In 1914, Ahlwardt died in a traffic accident at the age of 67.

Works (selection)

  • The desperate struggle of the Aryan peoples with Judaism , 3 vols., 1890
    • Part 2: The oath of a Jew
    • 3rd part: Jewish tactics, at the same time an answer to Mr. Ludwig Jacobowski
  • The Manché and Bleichröder trials , 1892
  • The Jewish hunt and the German pack. A supplement to the Jewish shotguns , 1892
  • The great prophet. A word of warning and farewell to my anti-Semitic friends , 1892
  • The Jewish question. Lecture, 1892
  • Breeding otters , 1892
  • My arrest , 1892
  • How the Jew Does It, Lecture, 1892
  • The Trust of Germany , 1913
  • Truths about a German mine in Bohemia.
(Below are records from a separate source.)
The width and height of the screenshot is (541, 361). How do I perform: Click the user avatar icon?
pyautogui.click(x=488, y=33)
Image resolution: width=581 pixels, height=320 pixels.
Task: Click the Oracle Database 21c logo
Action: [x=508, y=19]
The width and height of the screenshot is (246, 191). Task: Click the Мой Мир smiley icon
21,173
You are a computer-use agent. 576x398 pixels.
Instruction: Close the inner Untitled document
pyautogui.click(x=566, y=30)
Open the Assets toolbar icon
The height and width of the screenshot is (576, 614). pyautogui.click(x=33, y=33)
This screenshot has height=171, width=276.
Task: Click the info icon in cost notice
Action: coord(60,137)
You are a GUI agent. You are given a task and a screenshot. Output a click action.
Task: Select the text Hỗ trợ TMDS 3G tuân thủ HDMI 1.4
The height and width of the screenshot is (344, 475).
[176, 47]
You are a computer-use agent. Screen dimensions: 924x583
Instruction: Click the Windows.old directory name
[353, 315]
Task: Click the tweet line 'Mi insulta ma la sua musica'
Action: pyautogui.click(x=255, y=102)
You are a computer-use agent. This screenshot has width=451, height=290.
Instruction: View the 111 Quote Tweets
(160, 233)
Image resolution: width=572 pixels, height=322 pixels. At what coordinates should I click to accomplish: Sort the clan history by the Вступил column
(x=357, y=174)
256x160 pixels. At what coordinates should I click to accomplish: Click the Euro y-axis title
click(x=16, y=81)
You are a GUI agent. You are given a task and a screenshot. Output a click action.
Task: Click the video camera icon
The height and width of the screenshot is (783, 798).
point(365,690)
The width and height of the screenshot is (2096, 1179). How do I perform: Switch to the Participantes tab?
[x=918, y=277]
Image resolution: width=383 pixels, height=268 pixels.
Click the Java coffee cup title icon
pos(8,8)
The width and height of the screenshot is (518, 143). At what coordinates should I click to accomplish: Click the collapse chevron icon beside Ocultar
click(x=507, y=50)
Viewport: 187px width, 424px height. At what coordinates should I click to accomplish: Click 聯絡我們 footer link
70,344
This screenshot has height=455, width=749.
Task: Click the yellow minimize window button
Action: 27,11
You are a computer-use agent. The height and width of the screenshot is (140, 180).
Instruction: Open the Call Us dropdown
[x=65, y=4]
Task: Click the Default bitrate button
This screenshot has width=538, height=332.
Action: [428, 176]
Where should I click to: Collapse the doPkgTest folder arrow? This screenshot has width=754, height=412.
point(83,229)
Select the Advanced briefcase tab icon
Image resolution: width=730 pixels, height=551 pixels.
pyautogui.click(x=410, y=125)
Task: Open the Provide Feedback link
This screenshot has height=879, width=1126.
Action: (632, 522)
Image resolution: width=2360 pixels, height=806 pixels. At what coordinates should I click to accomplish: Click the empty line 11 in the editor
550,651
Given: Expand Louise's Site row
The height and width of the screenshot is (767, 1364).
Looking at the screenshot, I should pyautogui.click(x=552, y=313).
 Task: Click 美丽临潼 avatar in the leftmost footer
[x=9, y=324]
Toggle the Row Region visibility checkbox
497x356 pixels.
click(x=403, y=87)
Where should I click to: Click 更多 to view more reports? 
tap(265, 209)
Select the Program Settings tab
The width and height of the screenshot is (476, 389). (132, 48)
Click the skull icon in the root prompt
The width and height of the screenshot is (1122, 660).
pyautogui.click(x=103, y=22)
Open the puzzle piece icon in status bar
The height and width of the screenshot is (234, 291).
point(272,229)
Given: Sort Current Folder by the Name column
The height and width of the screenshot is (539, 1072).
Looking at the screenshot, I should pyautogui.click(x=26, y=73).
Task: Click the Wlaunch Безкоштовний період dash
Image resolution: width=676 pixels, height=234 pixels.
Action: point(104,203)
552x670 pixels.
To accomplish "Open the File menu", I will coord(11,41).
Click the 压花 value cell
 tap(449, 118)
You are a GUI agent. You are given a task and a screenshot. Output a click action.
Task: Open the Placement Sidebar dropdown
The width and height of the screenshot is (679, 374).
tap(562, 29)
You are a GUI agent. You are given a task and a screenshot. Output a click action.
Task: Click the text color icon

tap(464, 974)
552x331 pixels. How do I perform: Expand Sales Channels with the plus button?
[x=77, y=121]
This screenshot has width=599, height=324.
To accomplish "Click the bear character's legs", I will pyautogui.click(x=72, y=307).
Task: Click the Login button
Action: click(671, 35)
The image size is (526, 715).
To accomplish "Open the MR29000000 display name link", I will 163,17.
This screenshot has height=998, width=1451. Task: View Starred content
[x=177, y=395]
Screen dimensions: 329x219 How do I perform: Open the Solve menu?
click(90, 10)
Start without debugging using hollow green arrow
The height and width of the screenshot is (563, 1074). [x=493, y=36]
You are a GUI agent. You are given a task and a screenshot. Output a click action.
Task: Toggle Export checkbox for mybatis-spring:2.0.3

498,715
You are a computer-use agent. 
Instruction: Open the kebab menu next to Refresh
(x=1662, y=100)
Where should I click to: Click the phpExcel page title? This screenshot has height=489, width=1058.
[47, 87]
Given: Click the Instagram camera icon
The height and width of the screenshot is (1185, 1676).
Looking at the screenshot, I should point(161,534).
Rudolfstadt ore mining union in Budweis. A modern reality novel with the usual side effects of suicide, insanity and despair , 1913
  • More light! The murder of Friedrich Schiller, Lessing and Mozart in front of the forum for modern literary and world history , 1914
  • More light! The Order of Jesus in its true form and in its relationship to Freemasonry and Judaism , 1919

Editorial activity

  • Bundschuh. Weekly paper for the German people , 1894

literature

  • (Anonymous): Ahlwardt and his Jewish rifles. Views of a German weapons officer , Berlin 1892.
  • Emil Dovifat:  Ahlwardt, Hermann. In: New German Biography (NDB). Volume 1, Duncker & Humblot, Berlin 1953, ISBN 3-428-00182-6 , p. 112 ( digitized version ).
  • Thomas Gondermann: The "Rector of All Germans". Hermann Ahlwardt and political anti-Semitism in the German Empire ; Hamburg 2000. (Master's thesis)
  • Thomas Gondermann: From political anti-Semitism to political anti-Americanism. The change in social demagogy in Hermann Ahlwardt ; in: Jahrbuch für Antisemitismusforschung 17 (2008), pp. 195–216.
  • Christoph Jahr: Ahlwardt on trial. Reactions to the Antisemitic agitation of the 1890s in Germany ; in: LBIYB 48 (2003), pp. 67-85.
  • Uwe Mai: “As the Jew does it”. The enemy image of the anti-Semitic movement using the example of Hermann Ahlwardt's agitation ; in: Christoph Jahr, Uwe Mai, Kathrin Roller: Enemy Images in German History. Studies on the history of prejudice in the 19th and 20th centuries ; Berlin 1994; Pp. 55-80.
  • Christoph Jahr: Ahlwardt, Hermann , in: Handbuch des Antisemitismus , Volume 2/1, 2009, p. 6 ff.

Web links

notes

  1. ^ Shorthand minutes, 53rd meeting of March 6, 1895, print edition. P. 1296ff.